### Given exercise A
In the passage on Senegal, what percentage of Afrobarometer respondents prefer democracy to any other kind of government?
### Given exercise B
In the listing, starting at the line containing "luoman (90, 478)" and ending at the line containing "Tutorials (274, 940)", swap "Purim" for "Passover" and reproduce those lines with nothing else changed. Leave the pictures out.

### Extract to read
################
Traditionally, religious authorities have been co-opted by the PS government. Their immediate involvement in politics, however, has decreased. The network of interest groups is relatively thin and concentrated in urban areas (about half of the population). Rural representation is difficult to achieve. International pressure groups generally are more capable of mobilizing greater leverage over decision makers. Senegal’s associations enjoy a rich life by Sub-Saharan African standards. Euphoria over the electoral victory has abated somewhat as there have been few tangible economic results. The democratic system as such however, is not substantially challenged. According to an Afrobarometer survey, 75% of all respondents prefer democracy to any other kind of government and reject strongly authoritarian alternatives such as military rule and a one party state. Self-organized associations such as savings groups (tontines), hometown associations or religious groups of a religious leader (marabout) are relatively common. The level of trust beyond the political system is comparatively high within society.

2. Market economy

Senegal has a market economy and rejected ‘African socialism’ since the late 1990s. As a least developed country, choice is limited for a large portion of the population.
################
### Data records
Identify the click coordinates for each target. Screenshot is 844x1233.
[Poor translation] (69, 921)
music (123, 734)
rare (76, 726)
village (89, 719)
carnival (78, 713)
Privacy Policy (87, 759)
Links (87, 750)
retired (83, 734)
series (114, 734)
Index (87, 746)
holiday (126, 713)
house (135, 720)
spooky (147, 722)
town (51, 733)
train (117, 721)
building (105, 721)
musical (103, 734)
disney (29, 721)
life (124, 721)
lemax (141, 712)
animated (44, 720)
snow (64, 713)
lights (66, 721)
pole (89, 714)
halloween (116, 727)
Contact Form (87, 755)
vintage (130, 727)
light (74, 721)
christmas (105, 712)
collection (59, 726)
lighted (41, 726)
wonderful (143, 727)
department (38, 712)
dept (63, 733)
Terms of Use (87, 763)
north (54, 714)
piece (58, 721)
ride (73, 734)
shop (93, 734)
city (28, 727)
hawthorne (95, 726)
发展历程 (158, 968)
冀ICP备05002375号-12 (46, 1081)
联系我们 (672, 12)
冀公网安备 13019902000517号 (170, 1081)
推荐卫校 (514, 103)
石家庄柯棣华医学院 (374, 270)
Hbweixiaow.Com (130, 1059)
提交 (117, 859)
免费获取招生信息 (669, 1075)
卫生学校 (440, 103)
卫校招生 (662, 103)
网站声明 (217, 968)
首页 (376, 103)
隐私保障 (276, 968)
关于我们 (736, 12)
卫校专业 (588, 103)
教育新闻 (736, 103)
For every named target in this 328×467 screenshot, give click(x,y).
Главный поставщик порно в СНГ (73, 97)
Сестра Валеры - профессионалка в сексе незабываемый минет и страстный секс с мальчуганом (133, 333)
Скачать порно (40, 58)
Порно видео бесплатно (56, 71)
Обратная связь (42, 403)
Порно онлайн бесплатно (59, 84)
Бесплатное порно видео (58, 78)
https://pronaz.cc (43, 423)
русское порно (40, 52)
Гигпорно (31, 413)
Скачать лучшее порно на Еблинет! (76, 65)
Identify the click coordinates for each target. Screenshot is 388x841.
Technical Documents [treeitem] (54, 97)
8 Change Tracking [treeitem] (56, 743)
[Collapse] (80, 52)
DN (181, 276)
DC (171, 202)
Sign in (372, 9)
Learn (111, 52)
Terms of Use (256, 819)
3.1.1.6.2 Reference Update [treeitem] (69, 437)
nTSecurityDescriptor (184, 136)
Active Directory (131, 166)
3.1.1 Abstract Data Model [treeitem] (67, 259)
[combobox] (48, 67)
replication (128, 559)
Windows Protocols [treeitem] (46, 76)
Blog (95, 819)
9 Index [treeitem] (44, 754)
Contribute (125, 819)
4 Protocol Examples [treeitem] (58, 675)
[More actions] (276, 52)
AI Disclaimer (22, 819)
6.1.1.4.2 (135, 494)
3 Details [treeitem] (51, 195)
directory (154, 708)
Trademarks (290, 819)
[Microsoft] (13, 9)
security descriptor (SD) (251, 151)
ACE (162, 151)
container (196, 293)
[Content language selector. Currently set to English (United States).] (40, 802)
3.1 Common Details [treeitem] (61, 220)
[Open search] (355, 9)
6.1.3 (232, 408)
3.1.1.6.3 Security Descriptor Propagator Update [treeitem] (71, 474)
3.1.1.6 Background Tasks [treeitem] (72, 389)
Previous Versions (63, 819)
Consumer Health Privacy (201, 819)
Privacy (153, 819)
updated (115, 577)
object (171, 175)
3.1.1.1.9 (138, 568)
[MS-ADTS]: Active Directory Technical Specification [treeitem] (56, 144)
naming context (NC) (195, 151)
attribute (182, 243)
################
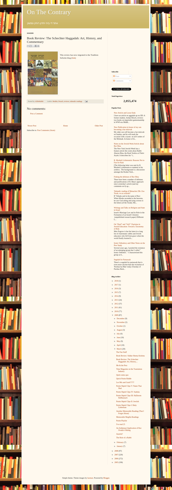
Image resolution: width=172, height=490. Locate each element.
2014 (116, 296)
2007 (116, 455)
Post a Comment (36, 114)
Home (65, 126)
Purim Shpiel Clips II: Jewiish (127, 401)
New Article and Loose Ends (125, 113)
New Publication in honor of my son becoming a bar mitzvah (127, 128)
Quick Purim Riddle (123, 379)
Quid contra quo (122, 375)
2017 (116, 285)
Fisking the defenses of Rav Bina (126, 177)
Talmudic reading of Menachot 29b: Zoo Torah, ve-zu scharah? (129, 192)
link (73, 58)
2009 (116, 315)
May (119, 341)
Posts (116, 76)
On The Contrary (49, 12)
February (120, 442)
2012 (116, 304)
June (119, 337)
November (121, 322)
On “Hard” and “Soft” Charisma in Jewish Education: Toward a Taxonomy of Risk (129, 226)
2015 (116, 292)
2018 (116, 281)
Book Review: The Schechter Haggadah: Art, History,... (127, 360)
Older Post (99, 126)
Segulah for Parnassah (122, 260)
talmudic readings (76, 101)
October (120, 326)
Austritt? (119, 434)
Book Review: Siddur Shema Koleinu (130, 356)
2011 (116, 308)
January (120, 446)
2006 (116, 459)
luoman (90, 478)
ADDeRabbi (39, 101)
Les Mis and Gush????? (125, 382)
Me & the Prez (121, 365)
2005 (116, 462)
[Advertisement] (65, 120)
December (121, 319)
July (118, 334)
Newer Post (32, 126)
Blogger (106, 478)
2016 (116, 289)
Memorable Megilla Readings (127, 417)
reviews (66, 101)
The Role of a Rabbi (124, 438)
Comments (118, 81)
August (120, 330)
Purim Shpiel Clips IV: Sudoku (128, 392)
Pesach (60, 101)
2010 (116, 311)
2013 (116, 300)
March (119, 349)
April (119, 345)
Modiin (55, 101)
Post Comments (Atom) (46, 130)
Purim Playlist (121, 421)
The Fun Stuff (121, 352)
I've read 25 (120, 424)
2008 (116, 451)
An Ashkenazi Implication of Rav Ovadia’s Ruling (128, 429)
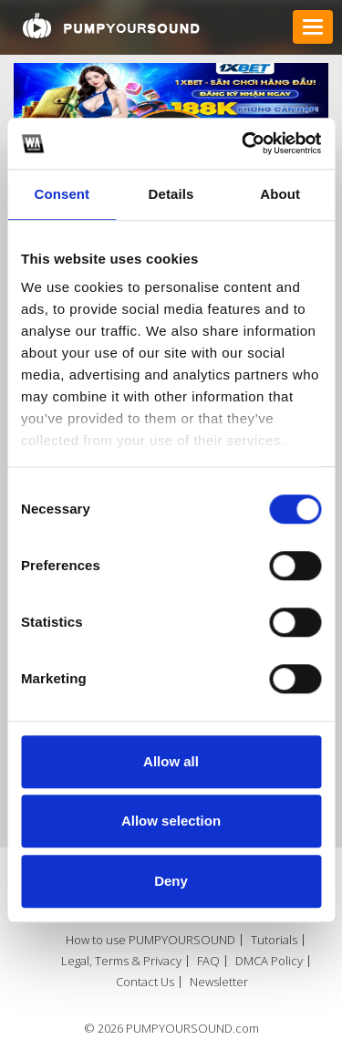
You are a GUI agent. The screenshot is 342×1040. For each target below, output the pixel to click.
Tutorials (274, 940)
################
### Problem solution A
75%

### Problem solution B
luoman (90, 478)
ADDeRabbi (39, 101)
Les Mis and Gush????? (125, 382)
Me & the Prez (121, 365)
2005 (116, 462)
[Advertisement] (65, 120)
December (121, 319)
July (118, 334)
Newer Post (32, 126)
Blogger (106, 478)
2016 (116, 289)
Memorable Megilla Readings (127, 417)
reviews (66, 101)
The Role of a Rabbi (124, 438)
Comments (118, 81)
August (120, 330)
Passover Shpiel Clips IV: Sudoku (128, 392)
Pesach (60, 101)
2010 (116, 311)
2013 (116, 300)
March (119, 349)
April (119, 345)
Modiin (55, 101)
Post Comments (Atom) (46, 130)
Passover Playlist (121, 421)
The Fun Stuff (121, 352)
I've read 25 (120, 424)
2008 (116, 451)
An Ashkenazi Implication of Rav Ovadia’s Ruling (128, 429)
You are a GUI agent. The screenshot is 342×1040. For each target below, output the pixel to click.
Tutorials (274, 940)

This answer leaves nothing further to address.